#### What to work on:
Copy out the rows below with every instance of "GUI agent" renamed to "screen assistant", leaving everything else untouched.

Information supplied below:

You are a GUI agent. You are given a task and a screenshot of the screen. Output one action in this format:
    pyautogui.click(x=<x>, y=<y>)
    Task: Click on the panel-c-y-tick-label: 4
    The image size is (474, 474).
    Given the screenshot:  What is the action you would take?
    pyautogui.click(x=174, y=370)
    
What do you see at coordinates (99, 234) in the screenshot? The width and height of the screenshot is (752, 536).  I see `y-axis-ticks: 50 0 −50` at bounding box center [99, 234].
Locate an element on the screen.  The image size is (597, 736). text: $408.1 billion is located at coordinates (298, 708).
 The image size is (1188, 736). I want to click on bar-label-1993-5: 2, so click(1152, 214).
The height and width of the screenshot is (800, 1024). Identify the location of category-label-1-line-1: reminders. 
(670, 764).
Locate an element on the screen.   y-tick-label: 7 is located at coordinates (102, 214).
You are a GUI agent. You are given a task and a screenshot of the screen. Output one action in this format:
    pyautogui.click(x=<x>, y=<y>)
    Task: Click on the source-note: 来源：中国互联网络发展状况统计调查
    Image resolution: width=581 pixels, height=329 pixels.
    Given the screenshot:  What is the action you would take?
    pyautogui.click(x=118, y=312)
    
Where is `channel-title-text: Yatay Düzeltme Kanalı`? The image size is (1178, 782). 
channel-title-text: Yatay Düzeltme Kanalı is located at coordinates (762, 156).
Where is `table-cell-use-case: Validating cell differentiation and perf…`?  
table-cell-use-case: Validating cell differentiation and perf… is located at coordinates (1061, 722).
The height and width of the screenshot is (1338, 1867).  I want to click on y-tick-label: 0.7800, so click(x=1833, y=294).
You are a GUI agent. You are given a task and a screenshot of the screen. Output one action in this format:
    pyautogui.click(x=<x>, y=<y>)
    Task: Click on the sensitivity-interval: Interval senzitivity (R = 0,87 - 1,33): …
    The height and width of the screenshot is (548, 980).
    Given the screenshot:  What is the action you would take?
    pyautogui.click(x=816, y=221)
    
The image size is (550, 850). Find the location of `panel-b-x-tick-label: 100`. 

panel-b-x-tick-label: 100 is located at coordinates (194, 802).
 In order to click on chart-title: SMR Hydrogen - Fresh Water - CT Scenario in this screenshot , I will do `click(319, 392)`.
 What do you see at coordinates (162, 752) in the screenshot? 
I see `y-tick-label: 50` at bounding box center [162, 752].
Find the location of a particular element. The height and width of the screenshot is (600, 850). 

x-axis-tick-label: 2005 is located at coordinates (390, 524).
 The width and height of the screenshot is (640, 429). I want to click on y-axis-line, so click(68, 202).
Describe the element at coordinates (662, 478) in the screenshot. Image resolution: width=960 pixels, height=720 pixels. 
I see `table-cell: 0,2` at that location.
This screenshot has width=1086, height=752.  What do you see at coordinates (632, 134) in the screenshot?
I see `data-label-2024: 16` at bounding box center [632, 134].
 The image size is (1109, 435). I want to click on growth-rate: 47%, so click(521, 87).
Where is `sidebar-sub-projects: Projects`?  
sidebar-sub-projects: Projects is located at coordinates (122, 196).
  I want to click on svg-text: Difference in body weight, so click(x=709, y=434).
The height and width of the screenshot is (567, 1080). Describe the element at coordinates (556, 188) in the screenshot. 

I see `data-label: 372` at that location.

End of Information supplied.

#### Answer section:
You are a screen assistant. You are given a task and a screenshot of the screen. Output one action in this format:
    pyautogui.click(x=<x>, y=<y>)
    Task: Click on the panel-c-y-tick-label: 4
    The image size is (474, 474).
    Given the screenshot:  What is the action you would take?
    pyautogui.click(x=174, y=370)
    
What do you see at coordinates (99, 234) in the screenshot? The width and height of the screenshot is (752, 536).  I see `y-axis-ticks: 50 0 −50` at bounding box center [99, 234].
Locate an element on the screen.  The image size is (597, 736). text: $408.1 billion is located at coordinates (298, 708).
 The image size is (1188, 736). I want to click on bar-label-1993-5: 2, so click(1152, 214).
The height and width of the screenshot is (800, 1024). Identify the location of category-label-1-line-1: reminders. 
(670, 764).
Locate an element on the screen.   y-tick-label: 7 is located at coordinates (102, 214).
You are a screen assistant. You are given a task and a screenshot of the screen. Output one action in this format:
    pyautogui.click(x=<x>, y=<y>)
    Task: Click on the source-note: 来源：中国互联网络发展状况统计调查
    Image resolution: width=581 pixels, height=329 pixels.
    Given the screenshot:  What is the action you would take?
    pyautogui.click(x=118, y=312)
    
Where is `channel-title-text: Yatay Düzeltme Kanalı`? The image size is (1178, 782). 
channel-title-text: Yatay Düzeltme Kanalı is located at coordinates (762, 156).
Where is `table-cell-use-case: Validating cell differentiation and perf…`?  
table-cell-use-case: Validating cell differentiation and perf… is located at coordinates (1061, 722).
The height and width of the screenshot is (1338, 1867).  I want to click on y-tick-label: 0.7800, so click(x=1833, y=294).
You are a screen assistant. You are given a task and a screenshot of the screen. Output one action in this format:
    pyautogui.click(x=<x>, y=<y>)
    Task: Click on the sensitivity-interval: Interval senzitivity (R = 0,87 - 1,33): …
    The height and width of the screenshot is (548, 980).
    Given the screenshot:  What is the action you would take?
    pyautogui.click(x=816, y=221)
    
The image size is (550, 850). Find the location of `panel-b-x-tick-label: 100`. 

panel-b-x-tick-label: 100 is located at coordinates (194, 802).
 In order to click on chart-title: SMR Hydrogen - Fresh Water - CT Scenario in this screenshot , I will do `click(319, 392)`.
 What do you see at coordinates (162, 752) in the screenshot? 
I see `y-tick-label: 50` at bounding box center [162, 752].
Find the location of a particular element. The height and width of the screenshot is (600, 850). 

x-axis-tick-label: 2005 is located at coordinates (390, 524).
 The width and height of the screenshot is (640, 429). I want to click on y-axis-line, so click(68, 202).
Describe the element at coordinates (662, 478) in the screenshot. Image resolution: width=960 pixels, height=720 pixels. 
I see `table-cell: 0,2` at that location.
This screenshot has width=1086, height=752.  What do you see at coordinates (632, 134) in the screenshot?
I see `data-label-2024: 16` at bounding box center [632, 134].
 The image size is (1109, 435). I want to click on growth-rate: 47%, so click(521, 87).
Where is `sidebar-sub-projects: Projects`?  
sidebar-sub-projects: Projects is located at coordinates (122, 196).
  I want to click on svg-text: Difference in body weight, so click(x=709, y=434).
The height and width of the screenshot is (567, 1080). Describe the element at coordinates (556, 188) in the screenshot. 

I see `data-label: 372` at that location.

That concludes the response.